▸ TASK GOAL
Answer these questions using the passage on training health professionals:
(a) What amount of debt does one leader describe after graduating from college and medical school?
(b) Which disciplines and traditions does Dr. Desai say exposure to is required?
(c) How does one provider describe cultural competency training?

▸ DOCUMENT PASSAGE
Invest in the Next Generation of Health Professionals
The training and education of health professionals represent a crucial opportunity to dismantle structural racism and move toward an anti-racist culture in the health system. Health stakeholders highlighted a range of strategies, from recruiting a more diverse pipeline of health workers to eliminating racial and other forms of identity bias in medical education.
“You have a non-inclusive, not-diverse-enough cadre of doctors coming out of medical school year after year,” stated one leader. To break this cycle and diversify the workforce, some described the need for communities to have the opportunity to sponsor their own children to have pathways that take them from elementary school straight through medical school and then back to their communities. Young BIPOC, women, and people with disabilities would ideally envision themselves in a wide array of health system professions early in their lives.
According to one leader, this strategy requires thinking ahead about the path to medical school, including costs that represent a greater burden for students of color and other non-traditional students whose families have less wealth due to the cumulative impacts of structural racism. “The cost of medical education is absurd,” one leader said. “It doesn’t make sense to graduate from college and medical school and be half a million dollars in debt. Nowhere in the world does that happen except the U.S.”
Many people noted that once clinicians begin their training, they are taught from a system of beliefs, biases, and diagnostics that has racism baked into its structure. They called for integrating anti-racism curricula and experiences into healthcare professions education, with an explicit focus on addressing structural racism.
“As we have heard from countless students and trainees, the current clinical training is very, very limited in helping interested persons more deeply understand and address structures or structural racism,” Dr. Desai said. “This inevitably requires exposure to disciplines and traditions that have long addressed these issues, like the full range of the social sciences, humanities, the arts, and qualitative research.”
Some pointed to accrediting bodies as a lever for change. “Our accrediting bodies are not addressing [structural racism] so schools continue to reproduce the same kind of people over and over,” a leader said.
Medical professionals trained overseas face specific challenges. One expert shared that, “the narrative has been that unless you were trained in the U.S. then you’re not capable of identifying a disease or correctly finding the liver in a person.” Others noted that the significant barriers in place that prevent trained international professionals from becoming licensed in the U.S. equate to a lack of diversity, which leads to disparate outcomes for patients.
Many highlighted that a long-term commitment to education and consciousness-building is needed. “It’s cultural competency training that is ongoing. You don’t just take one course and then you’re set for the rest of your career,” one provider shared.
While greater workforce diversity is needed, some said that alone isn’t enough. “Having more BIPOC practitioners can help the health system better reflect the communities they serve. But representation alone may not be enough, as the goal is for BIPOC communities to inevitably see themselves, their life experiences, and their cultures as reflected in the health system culture/infrastructure,” Dr. Desai said. “That is, for providers to both look like them, and be like them. It means patients won’t feel the need to explain any number of things about their life context. It also means these professionals are less likely to be norming their practices or patients implicitly off of majority group culture and biases.”

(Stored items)
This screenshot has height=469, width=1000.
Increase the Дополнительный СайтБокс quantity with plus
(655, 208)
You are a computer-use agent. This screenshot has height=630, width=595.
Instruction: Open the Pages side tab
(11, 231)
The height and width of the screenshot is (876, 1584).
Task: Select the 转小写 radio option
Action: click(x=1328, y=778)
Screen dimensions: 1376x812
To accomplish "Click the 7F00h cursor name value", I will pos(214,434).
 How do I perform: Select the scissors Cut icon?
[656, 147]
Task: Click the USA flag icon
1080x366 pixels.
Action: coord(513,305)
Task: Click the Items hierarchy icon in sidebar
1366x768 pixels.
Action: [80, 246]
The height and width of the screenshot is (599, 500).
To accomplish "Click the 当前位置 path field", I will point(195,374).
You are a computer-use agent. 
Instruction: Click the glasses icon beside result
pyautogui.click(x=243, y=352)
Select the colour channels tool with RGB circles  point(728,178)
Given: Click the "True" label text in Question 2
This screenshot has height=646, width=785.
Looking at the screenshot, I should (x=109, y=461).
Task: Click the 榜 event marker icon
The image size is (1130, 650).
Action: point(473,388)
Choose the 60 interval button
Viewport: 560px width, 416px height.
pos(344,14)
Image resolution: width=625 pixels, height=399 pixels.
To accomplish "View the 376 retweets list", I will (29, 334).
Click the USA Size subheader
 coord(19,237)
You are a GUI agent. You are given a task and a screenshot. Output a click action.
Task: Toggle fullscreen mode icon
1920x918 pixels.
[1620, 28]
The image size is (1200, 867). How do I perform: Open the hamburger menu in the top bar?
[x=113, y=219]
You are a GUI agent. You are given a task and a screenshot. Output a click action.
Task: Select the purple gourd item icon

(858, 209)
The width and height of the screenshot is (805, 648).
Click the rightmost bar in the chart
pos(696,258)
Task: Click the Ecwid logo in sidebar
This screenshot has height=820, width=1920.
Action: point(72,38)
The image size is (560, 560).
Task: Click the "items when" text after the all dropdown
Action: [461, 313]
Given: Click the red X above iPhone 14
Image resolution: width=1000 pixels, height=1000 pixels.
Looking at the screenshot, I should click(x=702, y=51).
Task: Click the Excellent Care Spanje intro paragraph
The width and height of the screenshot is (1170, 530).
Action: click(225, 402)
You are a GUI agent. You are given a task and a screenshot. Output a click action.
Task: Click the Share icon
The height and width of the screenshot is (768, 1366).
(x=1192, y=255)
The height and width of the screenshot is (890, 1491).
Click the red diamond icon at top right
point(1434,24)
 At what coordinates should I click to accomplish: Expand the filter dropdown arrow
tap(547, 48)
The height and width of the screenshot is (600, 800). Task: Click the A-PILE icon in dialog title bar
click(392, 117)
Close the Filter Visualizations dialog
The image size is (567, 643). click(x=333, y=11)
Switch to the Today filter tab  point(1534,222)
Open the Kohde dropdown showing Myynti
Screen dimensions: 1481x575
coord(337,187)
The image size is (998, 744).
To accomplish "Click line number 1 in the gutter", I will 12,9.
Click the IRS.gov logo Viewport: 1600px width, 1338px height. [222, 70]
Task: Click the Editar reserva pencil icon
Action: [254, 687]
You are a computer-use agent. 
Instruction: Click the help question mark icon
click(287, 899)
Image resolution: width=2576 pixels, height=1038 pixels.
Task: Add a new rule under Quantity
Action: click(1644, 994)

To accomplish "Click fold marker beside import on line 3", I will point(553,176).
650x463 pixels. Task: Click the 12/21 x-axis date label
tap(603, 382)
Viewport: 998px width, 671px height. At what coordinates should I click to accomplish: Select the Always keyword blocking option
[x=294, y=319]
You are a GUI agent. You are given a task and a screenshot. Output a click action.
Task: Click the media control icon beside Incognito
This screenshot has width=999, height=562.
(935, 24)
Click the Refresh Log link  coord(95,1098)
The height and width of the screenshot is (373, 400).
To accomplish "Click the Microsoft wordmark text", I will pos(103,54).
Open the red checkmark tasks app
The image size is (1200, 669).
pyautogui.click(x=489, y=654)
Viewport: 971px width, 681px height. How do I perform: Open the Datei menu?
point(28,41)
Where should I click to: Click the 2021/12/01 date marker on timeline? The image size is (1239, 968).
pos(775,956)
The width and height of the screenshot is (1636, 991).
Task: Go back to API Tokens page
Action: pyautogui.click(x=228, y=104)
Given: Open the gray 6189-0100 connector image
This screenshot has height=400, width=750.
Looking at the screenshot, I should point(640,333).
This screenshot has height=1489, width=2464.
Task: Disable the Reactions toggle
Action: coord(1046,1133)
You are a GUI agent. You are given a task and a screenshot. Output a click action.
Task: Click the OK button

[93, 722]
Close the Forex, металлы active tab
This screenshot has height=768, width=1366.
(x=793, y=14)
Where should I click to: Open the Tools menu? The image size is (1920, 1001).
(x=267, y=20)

▸ TASK SOLUTION
(a) Half a million dollars.
(b) The full range of the social sciences, the humanities, the arts, and qualitative research.
(c) It is ongoing. You don't take one course and then stay set for the rest of your career.